Histopathology Linked Single-cell Genomics by High-throughput Laser Discharging System
Sungsik Kim1, Amos C. Lee1, Sangwwok Bae1, Veronica Kim2, Hyojung Park2, Ji Yeoun Lee2,3, Sunghoon Kwon1
1Interdisciplinary Program for Bioengineering, Seoul National University College of Engineering; 2Department of Anatomy, Seoul National University College of Medicine;
3Division of Pediatric Neurosurgery, Seoul National University Children’s Hospital
Modern oncology lies its foundations on histopathology. However, limited number of molecular targets often fail to identify sub-clones or rare-clones of caner and subjective nature of pathological inspection may produce misunderstandings of cancer. Recent advances in sequencing technology have revolutionized oncology, providing opportunity to overcome the limitations that pathology have.

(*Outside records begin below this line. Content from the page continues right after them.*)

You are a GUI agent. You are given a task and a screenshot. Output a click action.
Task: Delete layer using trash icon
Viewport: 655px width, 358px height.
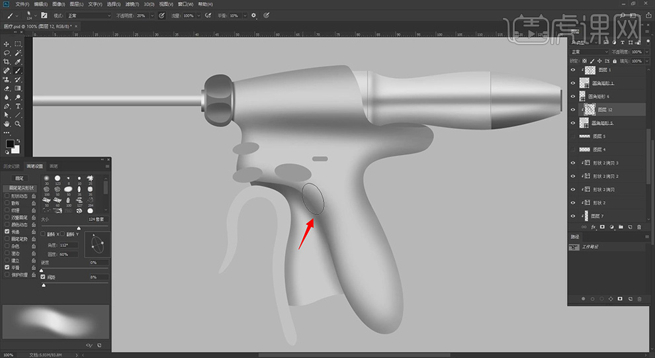point(639,227)
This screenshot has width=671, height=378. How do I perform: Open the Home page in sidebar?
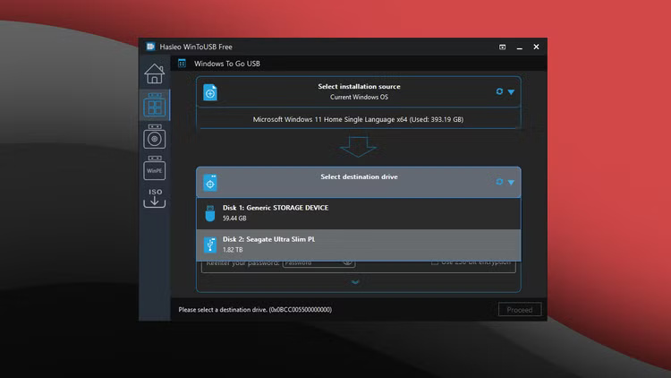[x=154, y=73]
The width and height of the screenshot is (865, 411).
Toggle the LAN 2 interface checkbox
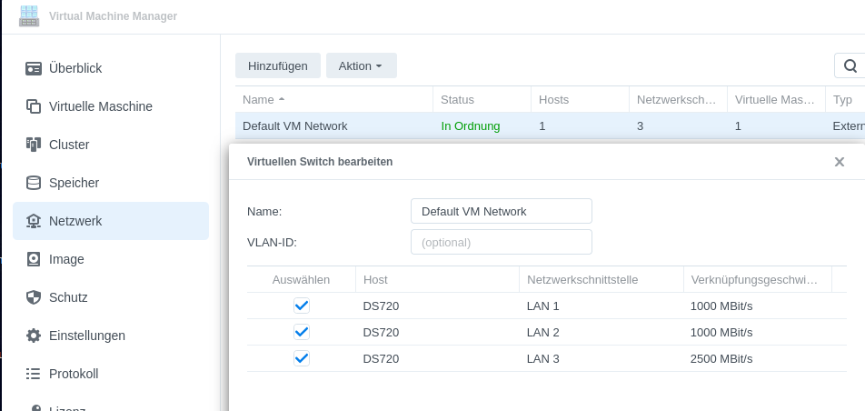click(302, 332)
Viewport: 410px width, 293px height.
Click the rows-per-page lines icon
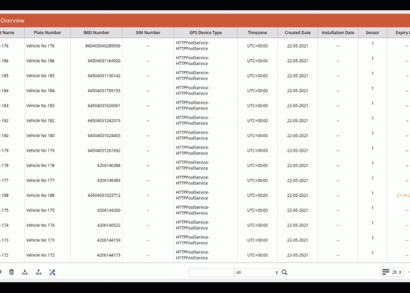pyautogui.click(x=385, y=272)
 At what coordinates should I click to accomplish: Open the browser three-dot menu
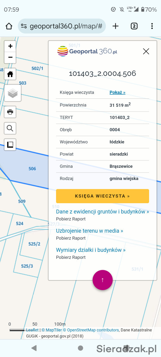(152, 26)
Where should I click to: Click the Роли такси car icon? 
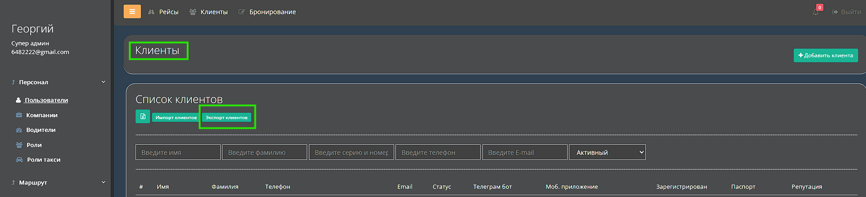tap(19, 160)
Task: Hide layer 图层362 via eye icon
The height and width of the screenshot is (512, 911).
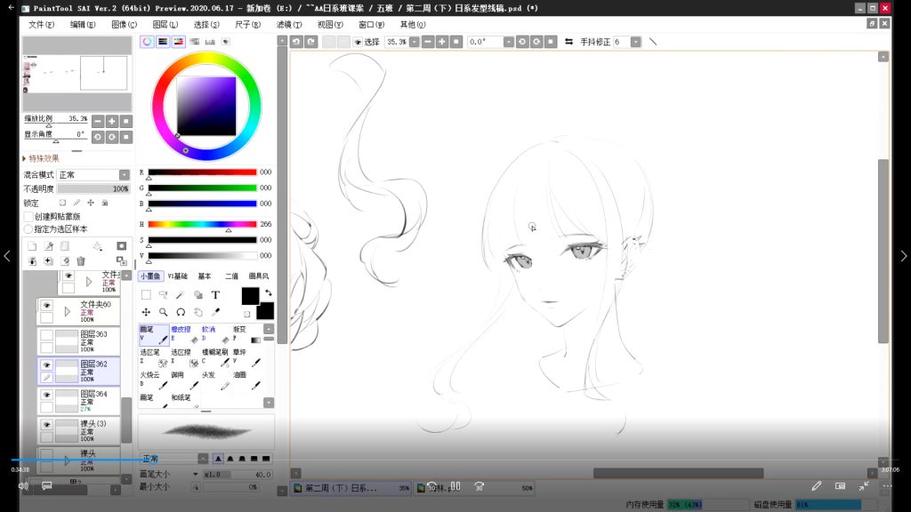Action: coord(46,364)
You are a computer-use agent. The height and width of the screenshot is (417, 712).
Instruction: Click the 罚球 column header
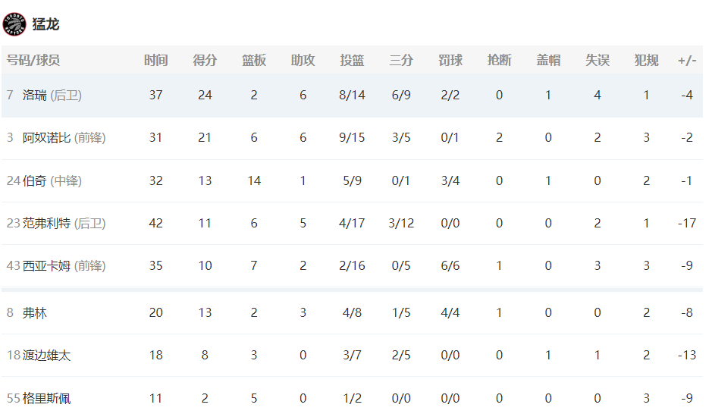[x=450, y=60]
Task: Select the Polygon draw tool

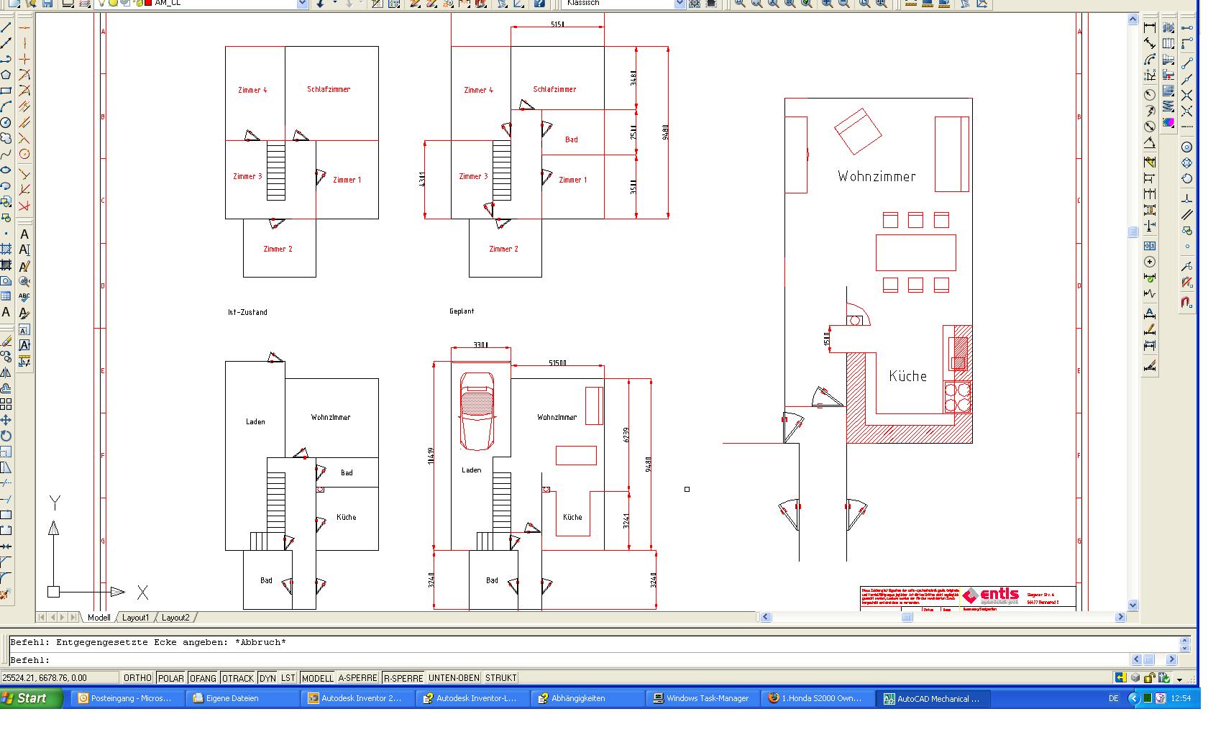Action: click(6, 75)
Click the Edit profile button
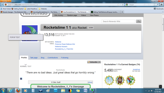Image resolution: width=164 pixels, height=93 pixels. pos(93,62)
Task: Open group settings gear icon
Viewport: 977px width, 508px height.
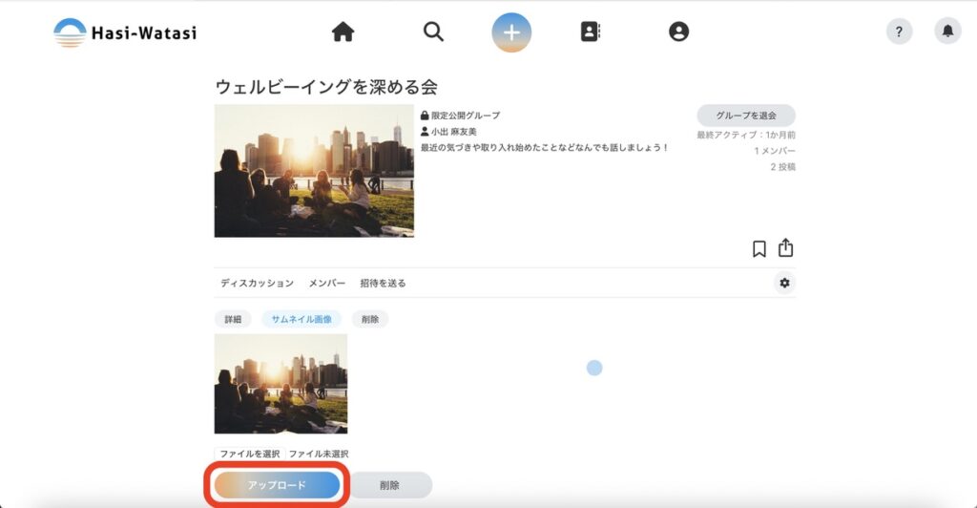Action: (x=784, y=283)
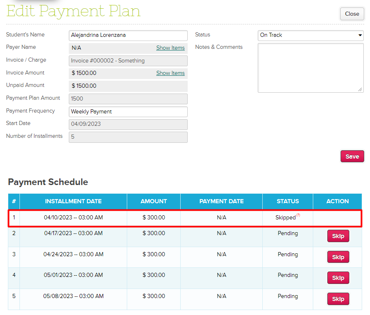Skip the 05/08/2023 installment
The height and width of the screenshot is (315, 370).
(338, 299)
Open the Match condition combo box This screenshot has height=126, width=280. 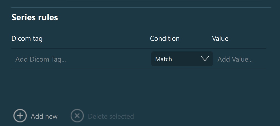[182, 59]
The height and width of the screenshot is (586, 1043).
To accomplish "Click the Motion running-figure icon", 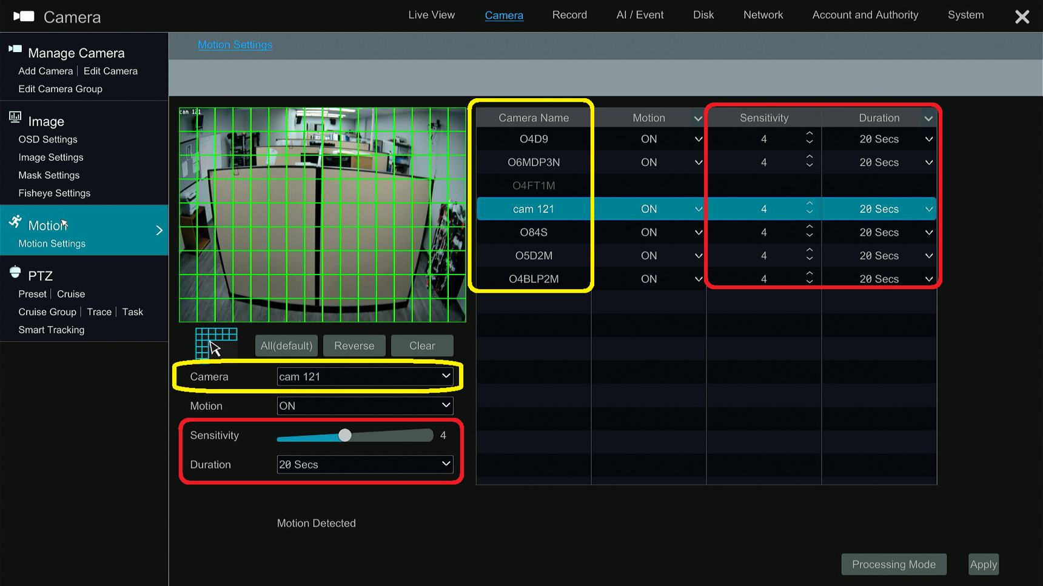I will pyautogui.click(x=15, y=222).
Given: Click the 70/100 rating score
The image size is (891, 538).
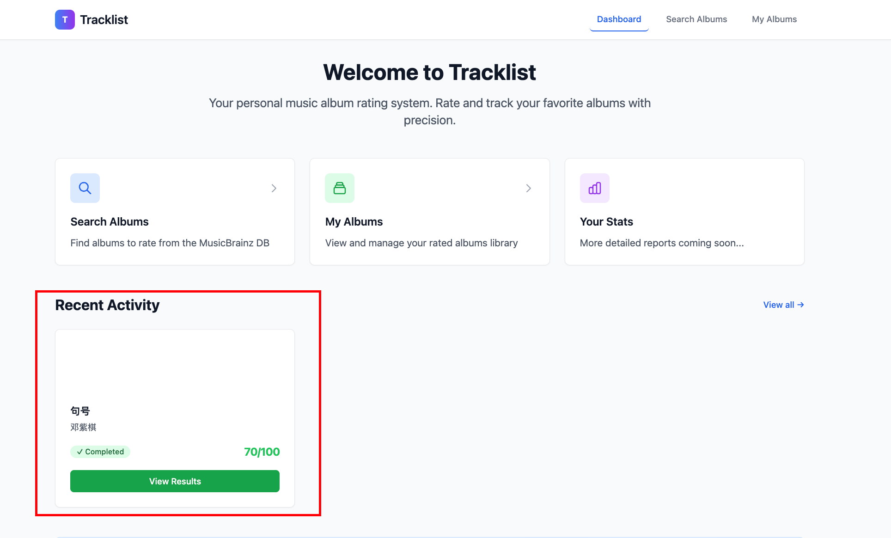Looking at the screenshot, I should coord(262,452).
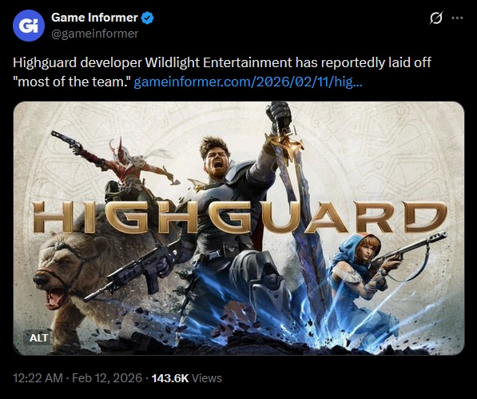Click the 12:22 AM timestamp
The height and width of the screenshot is (399, 477).
[x=38, y=378]
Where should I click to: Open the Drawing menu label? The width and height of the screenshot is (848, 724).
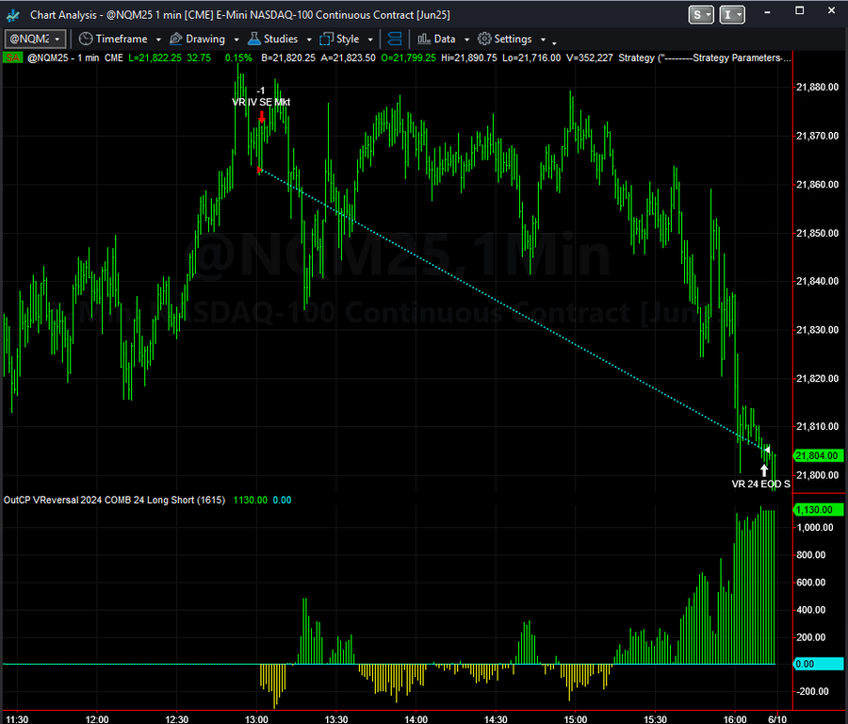tap(205, 39)
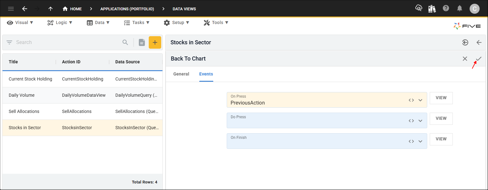Image resolution: width=488 pixels, height=190 pixels.
Task: Open the hamburger navigation menu
Action: pos(11,9)
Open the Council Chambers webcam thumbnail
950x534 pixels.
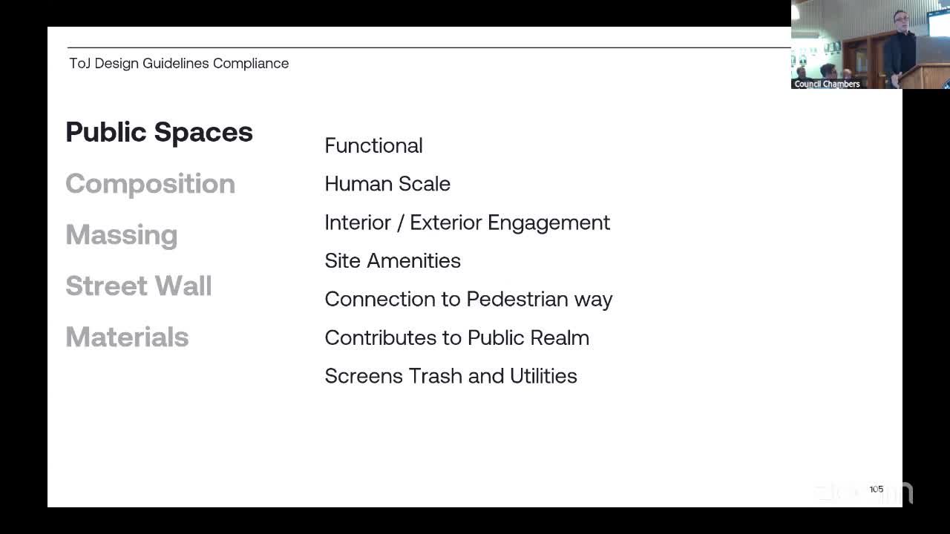tap(871, 45)
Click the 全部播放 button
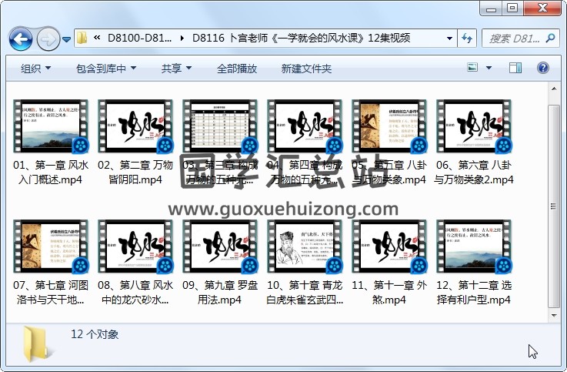 pos(236,69)
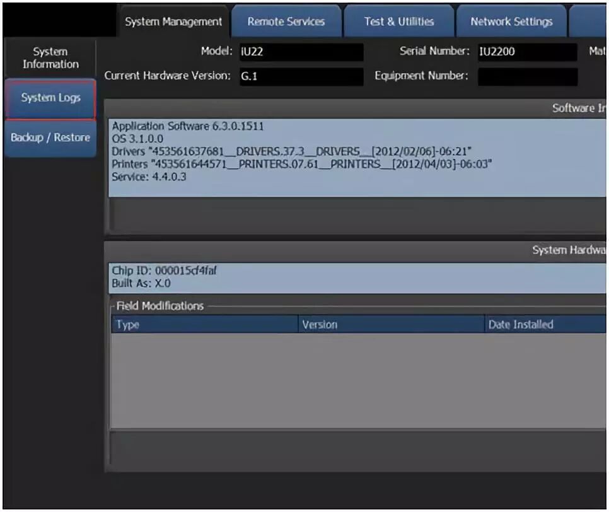The width and height of the screenshot is (609, 512).
Task: Sort by the Date Installed column header
Action: 545,324
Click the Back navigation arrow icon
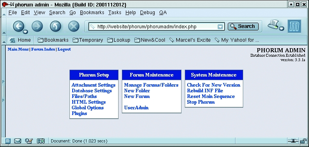 19,26
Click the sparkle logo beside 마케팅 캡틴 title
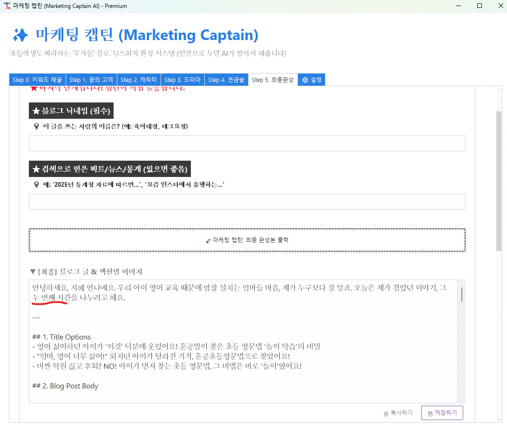The height and width of the screenshot is (428, 507). [x=20, y=35]
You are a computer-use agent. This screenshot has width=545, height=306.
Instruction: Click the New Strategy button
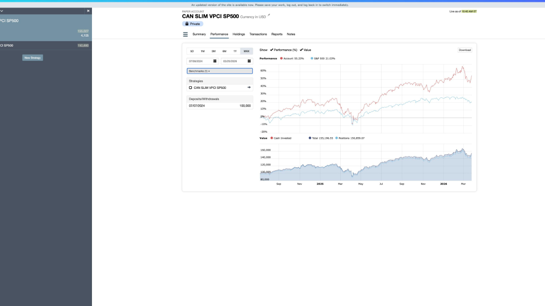coord(33,58)
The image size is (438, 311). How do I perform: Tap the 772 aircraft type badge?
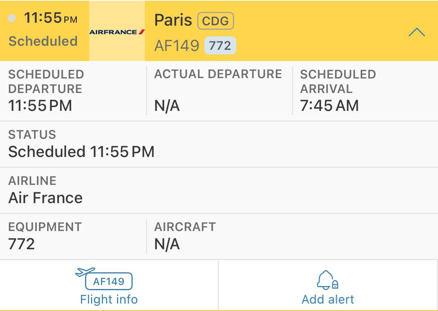click(220, 46)
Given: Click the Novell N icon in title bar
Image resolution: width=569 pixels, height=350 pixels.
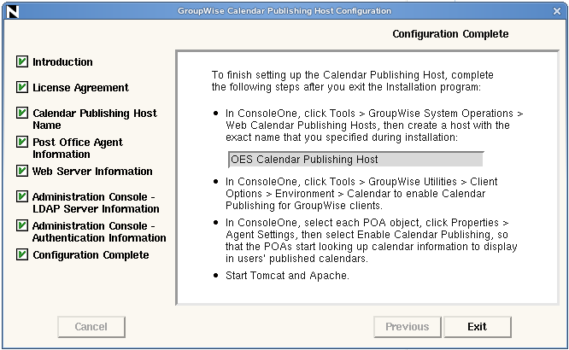Looking at the screenshot, I should (x=10, y=11).
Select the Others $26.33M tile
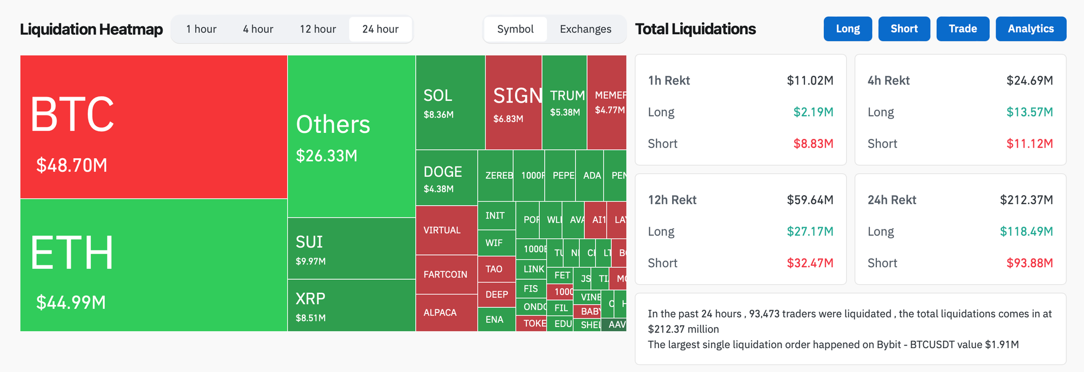Image resolution: width=1084 pixels, height=372 pixels. [x=352, y=136]
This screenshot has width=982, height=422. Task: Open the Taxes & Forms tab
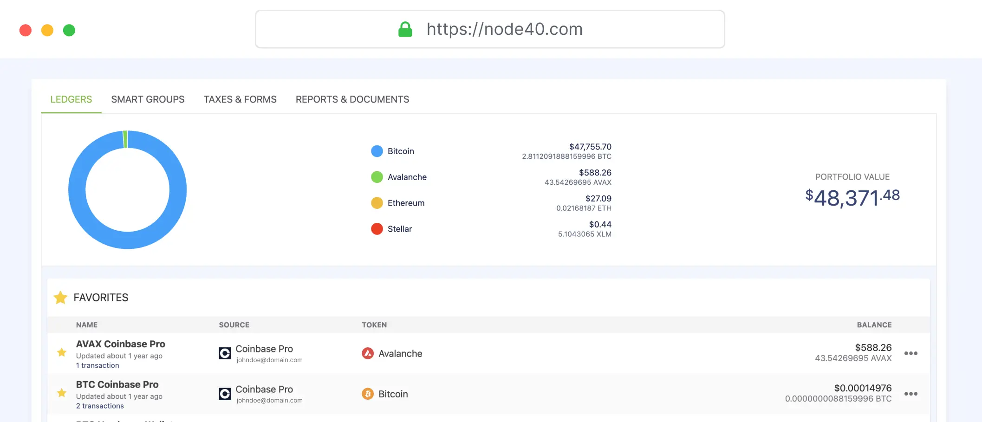pos(240,99)
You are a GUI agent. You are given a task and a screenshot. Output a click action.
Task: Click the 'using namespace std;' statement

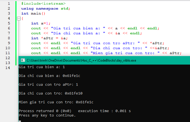click(46, 9)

Here, we describe Phenotype based High-throughput Laser Isolation and Sequencing (PHLI-seq), which can efficiently find cancer subclonality and rare variants with high sensitivity and accuracy, preserving information of spatial organization and phenotype of cells.
We developed Phenotype based High-throughput Laser Isolation and Sequencing (PHLI-seq) for mapping genomics to tissue context. We applied this method to explore genetic heterogeneity of a HER2 positive breast cancer tissue. We performed whole genome sequencing(WGS) to detect copy number variation(CNV), and whole exome sequencing (WES) and Targeted sequencing to find somatic variants. Overall, we resolved three subclones and their genetic alterations in the HER2 positive breast cancer, and their spatial organization.